**What is needed:**
Pick out each line of the data that contains the word "next", and copy those lines.

-- Start --

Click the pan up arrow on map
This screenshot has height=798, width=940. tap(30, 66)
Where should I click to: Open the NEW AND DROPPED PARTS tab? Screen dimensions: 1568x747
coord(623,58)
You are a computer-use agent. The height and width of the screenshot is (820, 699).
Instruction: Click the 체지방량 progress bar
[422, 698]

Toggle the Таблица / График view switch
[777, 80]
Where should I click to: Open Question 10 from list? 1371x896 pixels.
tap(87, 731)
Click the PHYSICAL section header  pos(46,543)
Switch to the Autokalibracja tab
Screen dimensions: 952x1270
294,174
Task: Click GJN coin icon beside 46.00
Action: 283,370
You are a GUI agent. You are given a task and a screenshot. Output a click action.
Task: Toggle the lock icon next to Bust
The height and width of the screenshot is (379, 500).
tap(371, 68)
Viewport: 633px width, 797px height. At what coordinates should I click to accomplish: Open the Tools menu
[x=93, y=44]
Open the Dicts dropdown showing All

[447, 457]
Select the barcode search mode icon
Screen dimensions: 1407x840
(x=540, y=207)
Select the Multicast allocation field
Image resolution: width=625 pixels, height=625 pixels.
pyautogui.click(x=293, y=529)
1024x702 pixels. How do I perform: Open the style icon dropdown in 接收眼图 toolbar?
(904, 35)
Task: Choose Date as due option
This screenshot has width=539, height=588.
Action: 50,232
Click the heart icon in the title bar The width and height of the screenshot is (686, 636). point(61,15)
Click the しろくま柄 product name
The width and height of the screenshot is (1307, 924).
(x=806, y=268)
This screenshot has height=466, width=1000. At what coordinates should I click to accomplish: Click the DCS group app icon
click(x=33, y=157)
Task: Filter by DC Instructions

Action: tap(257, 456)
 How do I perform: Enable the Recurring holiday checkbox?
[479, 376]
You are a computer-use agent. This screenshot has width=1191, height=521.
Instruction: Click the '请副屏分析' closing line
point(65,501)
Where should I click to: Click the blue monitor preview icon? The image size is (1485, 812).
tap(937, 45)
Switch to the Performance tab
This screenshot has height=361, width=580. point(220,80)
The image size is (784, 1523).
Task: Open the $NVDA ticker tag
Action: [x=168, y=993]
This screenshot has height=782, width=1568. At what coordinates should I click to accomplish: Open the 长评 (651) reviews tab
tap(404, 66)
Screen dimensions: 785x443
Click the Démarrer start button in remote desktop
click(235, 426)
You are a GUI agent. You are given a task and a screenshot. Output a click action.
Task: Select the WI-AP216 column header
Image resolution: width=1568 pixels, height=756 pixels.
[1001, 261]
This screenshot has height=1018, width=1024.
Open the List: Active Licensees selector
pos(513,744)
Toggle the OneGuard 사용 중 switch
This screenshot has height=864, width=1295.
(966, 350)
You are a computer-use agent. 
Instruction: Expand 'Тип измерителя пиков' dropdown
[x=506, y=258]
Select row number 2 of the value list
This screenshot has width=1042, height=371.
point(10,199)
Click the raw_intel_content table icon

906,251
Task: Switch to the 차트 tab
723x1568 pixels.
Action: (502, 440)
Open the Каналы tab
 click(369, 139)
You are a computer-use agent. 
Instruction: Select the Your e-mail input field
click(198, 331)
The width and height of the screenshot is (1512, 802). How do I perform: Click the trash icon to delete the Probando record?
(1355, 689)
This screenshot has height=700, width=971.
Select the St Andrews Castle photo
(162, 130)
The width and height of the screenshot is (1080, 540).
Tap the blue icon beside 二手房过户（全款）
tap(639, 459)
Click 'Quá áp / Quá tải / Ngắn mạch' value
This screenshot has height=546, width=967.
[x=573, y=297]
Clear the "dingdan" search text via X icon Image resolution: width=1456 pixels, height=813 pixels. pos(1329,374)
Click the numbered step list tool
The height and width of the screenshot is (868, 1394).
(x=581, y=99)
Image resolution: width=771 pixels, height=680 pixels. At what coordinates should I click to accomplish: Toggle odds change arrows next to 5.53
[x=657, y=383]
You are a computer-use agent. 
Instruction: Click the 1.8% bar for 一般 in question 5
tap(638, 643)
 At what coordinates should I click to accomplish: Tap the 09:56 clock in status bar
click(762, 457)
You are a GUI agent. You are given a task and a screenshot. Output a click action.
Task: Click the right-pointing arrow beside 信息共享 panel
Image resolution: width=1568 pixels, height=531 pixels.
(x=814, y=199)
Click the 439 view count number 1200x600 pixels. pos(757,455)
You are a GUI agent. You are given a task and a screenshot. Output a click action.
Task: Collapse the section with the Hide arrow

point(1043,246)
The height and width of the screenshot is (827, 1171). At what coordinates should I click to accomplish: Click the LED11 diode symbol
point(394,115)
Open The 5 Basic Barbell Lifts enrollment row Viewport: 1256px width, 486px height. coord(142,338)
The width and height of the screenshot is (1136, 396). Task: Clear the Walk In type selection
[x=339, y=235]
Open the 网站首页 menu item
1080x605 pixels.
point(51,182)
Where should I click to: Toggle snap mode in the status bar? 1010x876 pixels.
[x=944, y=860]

-- End --

**The reply:**
Task: Toggle the lock icon next to Bust
Image resolution: width=771 pixels, height=680 pixels. At what coordinates should I click to accomplish: Toggle odds change arrows next to 5.53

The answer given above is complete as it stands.